## Task to carry out
All of the records must come back exactly. Please repeat them in full.

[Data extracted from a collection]

────────────────

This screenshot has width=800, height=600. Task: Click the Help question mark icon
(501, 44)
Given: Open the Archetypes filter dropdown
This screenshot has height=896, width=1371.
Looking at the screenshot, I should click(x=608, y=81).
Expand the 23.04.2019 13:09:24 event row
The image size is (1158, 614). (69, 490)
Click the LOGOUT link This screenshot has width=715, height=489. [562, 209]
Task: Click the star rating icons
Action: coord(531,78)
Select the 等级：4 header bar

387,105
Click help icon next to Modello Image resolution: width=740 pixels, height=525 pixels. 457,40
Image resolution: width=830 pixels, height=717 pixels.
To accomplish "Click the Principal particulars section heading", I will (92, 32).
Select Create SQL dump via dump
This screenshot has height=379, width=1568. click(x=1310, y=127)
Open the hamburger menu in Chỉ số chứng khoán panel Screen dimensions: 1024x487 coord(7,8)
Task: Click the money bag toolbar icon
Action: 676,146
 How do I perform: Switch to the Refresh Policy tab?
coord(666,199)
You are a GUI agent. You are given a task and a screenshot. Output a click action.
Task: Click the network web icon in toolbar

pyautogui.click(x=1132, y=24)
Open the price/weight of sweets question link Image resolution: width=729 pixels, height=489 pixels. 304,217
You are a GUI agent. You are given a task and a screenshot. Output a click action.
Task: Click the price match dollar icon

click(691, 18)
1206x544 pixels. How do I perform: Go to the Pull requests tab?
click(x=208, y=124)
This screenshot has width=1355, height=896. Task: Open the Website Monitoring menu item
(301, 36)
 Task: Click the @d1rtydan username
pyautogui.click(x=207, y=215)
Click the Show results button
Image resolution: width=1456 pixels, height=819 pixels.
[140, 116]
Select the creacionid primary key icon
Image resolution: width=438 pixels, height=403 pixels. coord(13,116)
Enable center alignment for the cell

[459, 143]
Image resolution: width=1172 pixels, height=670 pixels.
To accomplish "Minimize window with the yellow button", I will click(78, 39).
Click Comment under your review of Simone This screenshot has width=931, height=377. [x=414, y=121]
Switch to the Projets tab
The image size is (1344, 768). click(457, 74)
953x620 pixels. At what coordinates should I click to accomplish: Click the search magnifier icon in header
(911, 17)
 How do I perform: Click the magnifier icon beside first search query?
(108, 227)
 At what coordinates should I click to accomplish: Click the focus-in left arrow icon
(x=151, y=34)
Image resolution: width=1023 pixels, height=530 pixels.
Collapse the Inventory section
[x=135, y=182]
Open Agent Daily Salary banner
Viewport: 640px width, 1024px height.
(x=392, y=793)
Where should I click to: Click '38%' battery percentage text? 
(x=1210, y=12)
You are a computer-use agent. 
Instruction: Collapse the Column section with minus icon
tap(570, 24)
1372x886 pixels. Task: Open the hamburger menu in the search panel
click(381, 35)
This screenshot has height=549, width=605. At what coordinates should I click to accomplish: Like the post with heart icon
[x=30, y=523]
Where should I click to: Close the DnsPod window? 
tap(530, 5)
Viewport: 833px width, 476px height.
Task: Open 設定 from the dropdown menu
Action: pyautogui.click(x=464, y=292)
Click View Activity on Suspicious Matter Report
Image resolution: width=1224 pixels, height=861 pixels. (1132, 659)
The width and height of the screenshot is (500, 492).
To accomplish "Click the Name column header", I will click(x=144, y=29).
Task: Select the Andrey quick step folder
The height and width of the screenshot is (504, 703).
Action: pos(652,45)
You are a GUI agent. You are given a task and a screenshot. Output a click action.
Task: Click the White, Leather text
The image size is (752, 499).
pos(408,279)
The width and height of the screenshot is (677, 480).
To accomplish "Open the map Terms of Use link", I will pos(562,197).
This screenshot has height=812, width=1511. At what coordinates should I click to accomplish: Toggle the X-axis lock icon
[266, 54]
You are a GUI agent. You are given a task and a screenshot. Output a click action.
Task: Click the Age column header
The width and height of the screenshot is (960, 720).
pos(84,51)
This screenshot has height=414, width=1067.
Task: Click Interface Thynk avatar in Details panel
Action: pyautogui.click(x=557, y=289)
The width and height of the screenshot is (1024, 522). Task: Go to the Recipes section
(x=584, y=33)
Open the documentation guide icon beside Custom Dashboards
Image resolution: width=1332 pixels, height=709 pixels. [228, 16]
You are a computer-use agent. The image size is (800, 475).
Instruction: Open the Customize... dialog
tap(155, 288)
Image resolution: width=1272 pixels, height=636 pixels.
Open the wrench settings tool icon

────────────────

## Output below
This screenshot has width=800, height=600. Task: Click the Help question mark icon
(501, 44)
Given: Open the Archetypes filter dropdown
This screenshot has height=896, width=1371.
Looking at the screenshot, I should click(x=608, y=81).
Expand the 23.04.2019 13:09:24 event row
The image size is (1158, 614). (69, 490)
Click the LOGOUT link This screenshot has width=715, height=489. [562, 209]
Task: Click the star rating icons
Action: coord(531,78)
Select the 等级：4 header bar

387,105
Click help icon next to Modello Image resolution: width=740 pixels, height=525 pixels. 457,40
Image resolution: width=830 pixels, height=717 pixels.
To accomplish "Click the Principal particulars section heading", I will (92, 32).
Select Create SQL dump via dump
This screenshot has height=379, width=1568. click(x=1310, y=127)
Open the hamburger menu in Chỉ số chứng khoán panel Screen dimensions: 1024x487 coord(7,8)
Task: Click the money bag toolbar icon
Action: 676,146
 How do I perform: Switch to the Refresh Policy tab?
coord(666,199)
You are a GUI agent. You are given a task and a screenshot. Output a click action.
Task: Click the network web icon in toolbar

pyautogui.click(x=1132, y=24)
Open the price/weight of sweets question link Image resolution: width=729 pixels, height=489 pixels. 304,217
You are a GUI agent. You are given a task and a screenshot. Output a click action.
Task: Click the price match dollar icon

click(691, 18)
1206x544 pixels. How do I perform: Go to the Pull requests tab?
click(x=208, y=124)
This screenshot has width=1355, height=896. Task: Open the Website Monitoring menu item
(301, 36)
 Task: Click the @d1rtydan username
pyautogui.click(x=207, y=215)
Click the Show results button
Image resolution: width=1456 pixels, height=819 pixels.
[140, 116]
Select the creacionid primary key icon
Image resolution: width=438 pixels, height=403 pixels. coord(13,116)
Enable center alignment for the cell

[459, 143]
Image resolution: width=1172 pixels, height=670 pixels.
To accomplish "Minimize window with the yellow button", I will click(78, 39).
Click Comment under your review of Simone This screenshot has width=931, height=377. [x=414, y=121]
Switch to the Projets tab
The image size is (1344, 768). click(457, 74)
953x620 pixels. At what coordinates should I click to accomplish: Click the search magnifier icon in header
(911, 17)
 How do I perform: Click the magnifier icon beside first search query?
(108, 227)
 At what coordinates should I click to accomplish: Click the focus-in left arrow icon
(x=151, y=34)
Image resolution: width=1023 pixels, height=530 pixels.
Collapse the Inventory section
[x=135, y=182]
Open Agent Daily Salary banner
Viewport: 640px width, 1024px height.
(x=392, y=793)
Where should I click to: Click '38%' battery percentage text? 
(x=1210, y=12)
You are a computer-use agent. 
Instruction: Collapse the Column section with minus icon
tap(570, 24)
1372x886 pixels. Task: Open the hamburger menu in the search panel
click(381, 35)
This screenshot has height=549, width=605. At what coordinates should I click to accomplish: Like the post with heart icon
[x=30, y=523]
Where should I click to: Close the DnsPod window? 
tap(530, 5)
Viewport: 833px width, 476px height.
Task: Open 設定 from the dropdown menu
Action: pyautogui.click(x=464, y=292)
Click View Activity on Suspicious Matter Report
Image resolution: width=1224 pixels, height=861 pixels. (1132, 659)
The width and height of the screenshot is (500, 492).
To accomplish "Click the Name column header", I will click(x=144, y=29).
Task: Select the Andrey quick step folder
The height and width of the screenshot is (504, 703).
Action: pos(652,45)
You are a GUI agent. You are given a task and a screenshot. Output a click action.
Task: Click the White, Leather text
The image size is (752, 499).
pos(408,279)
The width and height of the screenshot is (677, 480).
To accomplish "Open the map Terms of Use link", I will pos(562,197).
This screenshot has height=812, width=1511. At what coordinates should I click to accomplish: Toggle the X-axis lock icon
[266, 54]
You are a GUI agent. You are given a task and a screenshot. Output a click action.
Task: Click the Age column header
The width and height of the screenshot is (960, 720).
pos(84,51)
This screenshot has height=414, width=1067.
Task: Click Interface Thynk avatar in Details panel
Action: pyautogui.click(x=557, y=289)
The width and height of the screenshot is (1024, 522). Task: Go to the Recipes section
(x=584, y=33)
Open the documentation guide icon beside Custom Dashboards
Image resolution: width=1332 pixels, height=709 pixels. [228, 16]
You are a computer-use agent. The image size is (800, 475).
Instruction: Open the Customize... dialog
tap(155, 288)
Image resolution: width=1272 pixels, height=636 pixels.
Open the wrench settings tool icon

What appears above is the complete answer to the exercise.